> _Exercise data_
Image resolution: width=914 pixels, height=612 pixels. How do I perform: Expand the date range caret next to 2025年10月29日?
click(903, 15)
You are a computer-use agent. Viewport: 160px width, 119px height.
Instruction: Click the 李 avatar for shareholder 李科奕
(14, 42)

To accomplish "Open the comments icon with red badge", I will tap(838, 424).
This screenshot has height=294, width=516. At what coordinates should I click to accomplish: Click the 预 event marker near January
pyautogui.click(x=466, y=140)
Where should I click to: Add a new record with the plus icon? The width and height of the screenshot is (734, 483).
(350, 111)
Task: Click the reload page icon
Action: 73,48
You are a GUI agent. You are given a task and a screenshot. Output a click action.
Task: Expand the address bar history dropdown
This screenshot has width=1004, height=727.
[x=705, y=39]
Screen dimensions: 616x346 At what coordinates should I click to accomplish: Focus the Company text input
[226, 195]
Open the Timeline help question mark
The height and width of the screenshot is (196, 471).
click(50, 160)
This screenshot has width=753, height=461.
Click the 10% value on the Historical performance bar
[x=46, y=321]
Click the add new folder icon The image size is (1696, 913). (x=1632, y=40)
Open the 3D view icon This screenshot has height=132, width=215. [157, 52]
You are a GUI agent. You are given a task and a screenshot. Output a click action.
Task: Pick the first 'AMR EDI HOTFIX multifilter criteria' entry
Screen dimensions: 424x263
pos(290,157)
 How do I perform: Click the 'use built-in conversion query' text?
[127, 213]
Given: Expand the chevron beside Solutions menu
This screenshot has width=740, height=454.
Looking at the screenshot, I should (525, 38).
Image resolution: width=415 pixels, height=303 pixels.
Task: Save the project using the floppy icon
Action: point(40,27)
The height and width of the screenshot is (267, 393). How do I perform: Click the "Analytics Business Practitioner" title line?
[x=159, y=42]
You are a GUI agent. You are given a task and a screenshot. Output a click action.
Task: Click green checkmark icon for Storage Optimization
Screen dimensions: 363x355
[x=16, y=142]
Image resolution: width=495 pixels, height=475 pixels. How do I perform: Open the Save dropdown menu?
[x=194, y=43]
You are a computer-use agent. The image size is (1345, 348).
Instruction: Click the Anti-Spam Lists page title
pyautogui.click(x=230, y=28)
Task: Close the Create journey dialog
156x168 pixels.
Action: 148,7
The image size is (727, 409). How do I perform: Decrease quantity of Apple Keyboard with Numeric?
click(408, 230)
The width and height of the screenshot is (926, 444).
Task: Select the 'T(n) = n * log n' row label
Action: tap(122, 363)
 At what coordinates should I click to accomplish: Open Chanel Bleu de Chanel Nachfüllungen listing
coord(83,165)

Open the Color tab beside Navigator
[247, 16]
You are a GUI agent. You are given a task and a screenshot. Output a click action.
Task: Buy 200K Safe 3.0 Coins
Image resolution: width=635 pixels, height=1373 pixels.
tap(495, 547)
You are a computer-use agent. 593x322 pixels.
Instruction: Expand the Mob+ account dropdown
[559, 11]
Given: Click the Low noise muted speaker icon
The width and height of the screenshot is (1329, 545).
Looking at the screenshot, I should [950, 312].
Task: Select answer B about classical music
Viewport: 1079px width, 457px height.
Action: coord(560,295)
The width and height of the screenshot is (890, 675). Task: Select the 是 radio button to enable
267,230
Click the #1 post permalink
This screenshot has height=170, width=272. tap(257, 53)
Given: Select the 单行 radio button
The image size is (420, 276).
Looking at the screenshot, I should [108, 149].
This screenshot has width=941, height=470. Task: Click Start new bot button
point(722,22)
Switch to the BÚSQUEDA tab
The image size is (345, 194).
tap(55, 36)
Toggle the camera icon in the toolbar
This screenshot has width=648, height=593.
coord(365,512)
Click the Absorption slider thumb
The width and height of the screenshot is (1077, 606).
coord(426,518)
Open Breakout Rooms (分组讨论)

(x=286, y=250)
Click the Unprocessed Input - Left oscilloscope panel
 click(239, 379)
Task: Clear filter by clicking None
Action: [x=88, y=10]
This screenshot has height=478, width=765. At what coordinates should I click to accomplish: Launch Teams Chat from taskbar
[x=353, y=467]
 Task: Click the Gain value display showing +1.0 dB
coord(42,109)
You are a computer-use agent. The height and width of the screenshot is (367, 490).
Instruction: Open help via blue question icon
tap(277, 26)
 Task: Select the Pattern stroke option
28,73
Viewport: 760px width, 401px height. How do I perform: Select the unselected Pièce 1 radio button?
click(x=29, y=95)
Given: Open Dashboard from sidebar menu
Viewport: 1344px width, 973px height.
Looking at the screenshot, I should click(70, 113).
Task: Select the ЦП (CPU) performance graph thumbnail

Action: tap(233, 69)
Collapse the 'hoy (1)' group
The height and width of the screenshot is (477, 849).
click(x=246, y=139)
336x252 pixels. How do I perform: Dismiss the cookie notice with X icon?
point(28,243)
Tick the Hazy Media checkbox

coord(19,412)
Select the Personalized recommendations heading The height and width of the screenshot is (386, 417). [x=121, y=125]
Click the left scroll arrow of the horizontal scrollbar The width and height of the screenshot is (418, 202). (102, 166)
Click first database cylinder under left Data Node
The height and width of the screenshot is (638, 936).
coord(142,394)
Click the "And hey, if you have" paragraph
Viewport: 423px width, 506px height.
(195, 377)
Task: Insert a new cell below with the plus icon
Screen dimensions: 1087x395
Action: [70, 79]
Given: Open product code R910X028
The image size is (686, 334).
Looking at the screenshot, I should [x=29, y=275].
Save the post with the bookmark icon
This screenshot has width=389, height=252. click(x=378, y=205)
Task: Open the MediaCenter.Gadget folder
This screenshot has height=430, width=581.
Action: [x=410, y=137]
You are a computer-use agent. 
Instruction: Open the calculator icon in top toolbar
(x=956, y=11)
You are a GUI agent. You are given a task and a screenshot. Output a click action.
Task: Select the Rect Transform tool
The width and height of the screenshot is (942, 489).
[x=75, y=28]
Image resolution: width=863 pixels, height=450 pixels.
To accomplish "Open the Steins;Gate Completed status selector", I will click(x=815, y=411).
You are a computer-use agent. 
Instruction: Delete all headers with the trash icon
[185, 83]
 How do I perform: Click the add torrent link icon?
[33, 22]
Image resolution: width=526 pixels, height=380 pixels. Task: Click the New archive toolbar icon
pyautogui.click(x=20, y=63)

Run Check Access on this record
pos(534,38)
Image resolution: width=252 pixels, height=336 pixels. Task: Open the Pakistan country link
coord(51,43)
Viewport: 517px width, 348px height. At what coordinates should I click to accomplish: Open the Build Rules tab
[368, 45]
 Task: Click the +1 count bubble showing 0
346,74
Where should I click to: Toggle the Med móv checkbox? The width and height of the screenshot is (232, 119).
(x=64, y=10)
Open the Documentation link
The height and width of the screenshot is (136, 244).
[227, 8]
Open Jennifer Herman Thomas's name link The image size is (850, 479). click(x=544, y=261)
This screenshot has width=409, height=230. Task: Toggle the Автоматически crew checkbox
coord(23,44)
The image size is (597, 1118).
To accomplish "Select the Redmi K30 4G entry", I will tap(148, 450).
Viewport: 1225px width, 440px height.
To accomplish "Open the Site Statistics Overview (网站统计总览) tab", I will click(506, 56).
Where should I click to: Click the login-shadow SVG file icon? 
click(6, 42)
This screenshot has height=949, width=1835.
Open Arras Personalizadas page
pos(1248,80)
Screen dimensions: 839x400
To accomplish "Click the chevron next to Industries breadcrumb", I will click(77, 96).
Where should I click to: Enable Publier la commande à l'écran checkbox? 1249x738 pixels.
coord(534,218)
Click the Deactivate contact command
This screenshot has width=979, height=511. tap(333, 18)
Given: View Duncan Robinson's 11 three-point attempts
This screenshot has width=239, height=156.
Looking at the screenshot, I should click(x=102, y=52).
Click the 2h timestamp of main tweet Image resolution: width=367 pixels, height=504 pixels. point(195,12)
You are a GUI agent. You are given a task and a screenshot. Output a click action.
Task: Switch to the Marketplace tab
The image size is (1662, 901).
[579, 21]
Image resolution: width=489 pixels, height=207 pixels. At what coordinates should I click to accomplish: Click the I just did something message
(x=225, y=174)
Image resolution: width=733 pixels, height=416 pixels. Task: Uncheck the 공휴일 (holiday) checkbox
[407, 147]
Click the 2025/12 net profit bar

> _Exercise_
Look through the listing, and copy each line that contains the word "Switch".

> _Answer section_
Switch to the BÚSQUEDA tab
Task: Switch to the Marketplace tab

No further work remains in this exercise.